Each time we have met together on a Sunday, we have emphasized the centrality of the Lord’s supper. Our first innovation in that meeting place was to change the seating so we were all gathered around the table. This eliminated the sense of someone being at the ‘head’ of the meeting. It is a visual spatial sign that we are all equals as we gather before our Lord. We have emphasized in our teaching that communion is central to our faith, and we have made clear that we will persist in gathering around the table even when we are not able to partake.

Another concern which might arise with Sunday worship in this form is teaching. How do we achieve good teaching for all ages in one gathering? How do we make sure that the youngest child to the oldest pillar of the faith, who has known Jesus for eighty years has some sustenance? We believe that the answer for us as NYNO is to make our meal-gatherings the main meeting. We gather around the table; we serve one another; we take communion; we recite liturgy; we worship with our songs; we are all literally singing from the same hymn-sheet. Turning people into strangers is one way to make people distant, less dangerous. There is no way to hide in the back pew if we all sit side by side, united in Christ and to one another, from the youngest to the oldest. In these practices there is lots of ‘teaching’. Each time we meet we are reciting, praying and sacramentally participating in the basis of our faith.

It’s possible that some may look at our gatherings and question whether we have enough ‘proper solid bible teaching.’ Several things can be said to this. Firstly, we are not against teaching. If your gathering has willing able teachers, by all means let them teach. We are anxious however, that those who do not have such gifts from God should not be impeded from developing their own churches. We hope that our corporate acts of worship will be deeply significant and beautiful and rich.

In a situation that is diversely aged and there is a need for age-specific education, for children and adults, it may be most appropriate to provide that somewhere other than in the main meal gathering. Our reasoning for this is that adult oriented sermon can be difficult for children and their parents. Equally, a child oriented presentation can be dissatisfactory for adults. With our approach, separate ‘Sunday school’ classes for particular age groups could meet before the main Sunday meeting, or at another time in the week, to study the word together. Perhaps they will focus on a book of the bible, or a topic, and use different media as appropriate such as storytelling, drama or Godly Play.

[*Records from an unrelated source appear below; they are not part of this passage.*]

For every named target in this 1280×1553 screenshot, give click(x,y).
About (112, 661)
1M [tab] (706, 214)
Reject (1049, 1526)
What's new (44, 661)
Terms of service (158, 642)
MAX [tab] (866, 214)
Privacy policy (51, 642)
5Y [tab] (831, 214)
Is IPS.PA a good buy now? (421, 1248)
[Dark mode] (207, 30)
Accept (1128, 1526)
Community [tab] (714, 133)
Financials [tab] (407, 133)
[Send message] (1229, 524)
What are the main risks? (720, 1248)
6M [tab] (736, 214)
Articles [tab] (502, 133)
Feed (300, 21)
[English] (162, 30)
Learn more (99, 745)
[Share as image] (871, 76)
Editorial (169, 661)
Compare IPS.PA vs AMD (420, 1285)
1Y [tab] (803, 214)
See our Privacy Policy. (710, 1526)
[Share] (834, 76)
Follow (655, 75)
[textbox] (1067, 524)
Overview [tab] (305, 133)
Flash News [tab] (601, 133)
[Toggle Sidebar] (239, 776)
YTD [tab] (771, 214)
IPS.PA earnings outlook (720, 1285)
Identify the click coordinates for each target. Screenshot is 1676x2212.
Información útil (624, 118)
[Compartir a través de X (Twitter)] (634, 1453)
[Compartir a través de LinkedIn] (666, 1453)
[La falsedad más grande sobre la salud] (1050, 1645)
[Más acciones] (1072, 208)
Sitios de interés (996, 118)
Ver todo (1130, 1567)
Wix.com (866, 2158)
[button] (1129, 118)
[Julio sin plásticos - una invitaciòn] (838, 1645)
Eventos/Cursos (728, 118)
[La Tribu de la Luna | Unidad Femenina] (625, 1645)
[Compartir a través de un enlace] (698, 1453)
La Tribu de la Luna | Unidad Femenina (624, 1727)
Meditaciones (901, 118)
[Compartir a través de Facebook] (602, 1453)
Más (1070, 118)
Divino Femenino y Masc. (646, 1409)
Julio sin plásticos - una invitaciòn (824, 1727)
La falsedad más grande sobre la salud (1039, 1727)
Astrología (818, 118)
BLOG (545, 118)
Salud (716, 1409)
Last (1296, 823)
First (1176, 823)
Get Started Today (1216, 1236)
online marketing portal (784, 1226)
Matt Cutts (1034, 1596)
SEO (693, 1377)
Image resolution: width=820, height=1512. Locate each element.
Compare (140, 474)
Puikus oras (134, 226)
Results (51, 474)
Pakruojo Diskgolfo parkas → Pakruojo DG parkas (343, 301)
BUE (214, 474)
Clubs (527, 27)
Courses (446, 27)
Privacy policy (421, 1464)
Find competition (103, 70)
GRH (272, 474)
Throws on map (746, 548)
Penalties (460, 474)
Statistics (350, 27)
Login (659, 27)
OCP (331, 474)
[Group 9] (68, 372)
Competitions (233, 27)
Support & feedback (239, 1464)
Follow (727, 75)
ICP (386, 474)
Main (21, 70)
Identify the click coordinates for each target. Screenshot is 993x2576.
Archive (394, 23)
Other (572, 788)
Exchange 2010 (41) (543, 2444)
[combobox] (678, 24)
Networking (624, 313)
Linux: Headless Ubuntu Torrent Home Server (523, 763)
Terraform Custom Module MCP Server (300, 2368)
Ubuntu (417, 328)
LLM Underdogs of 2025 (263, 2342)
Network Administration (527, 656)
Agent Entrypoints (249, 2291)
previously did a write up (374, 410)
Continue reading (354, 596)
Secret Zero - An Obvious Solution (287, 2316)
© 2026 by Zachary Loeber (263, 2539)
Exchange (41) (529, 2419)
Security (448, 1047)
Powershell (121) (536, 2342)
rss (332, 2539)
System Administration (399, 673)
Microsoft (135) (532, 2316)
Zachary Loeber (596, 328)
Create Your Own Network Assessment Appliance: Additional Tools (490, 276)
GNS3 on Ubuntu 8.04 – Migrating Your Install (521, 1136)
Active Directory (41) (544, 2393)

All that to say, our meetings around the table are the most important part of our fellowship. They are what define us and make us different. Hopefully, they are the distinctive part of what make us truly inter-generational. Teaching need not be compromised. It will just look different than a forty-five minute sermon for the adults, or a children’s talk, or separate children’s church, or an all-age service which is all about primary-school aged kids and leaves nothing for the grown-ups.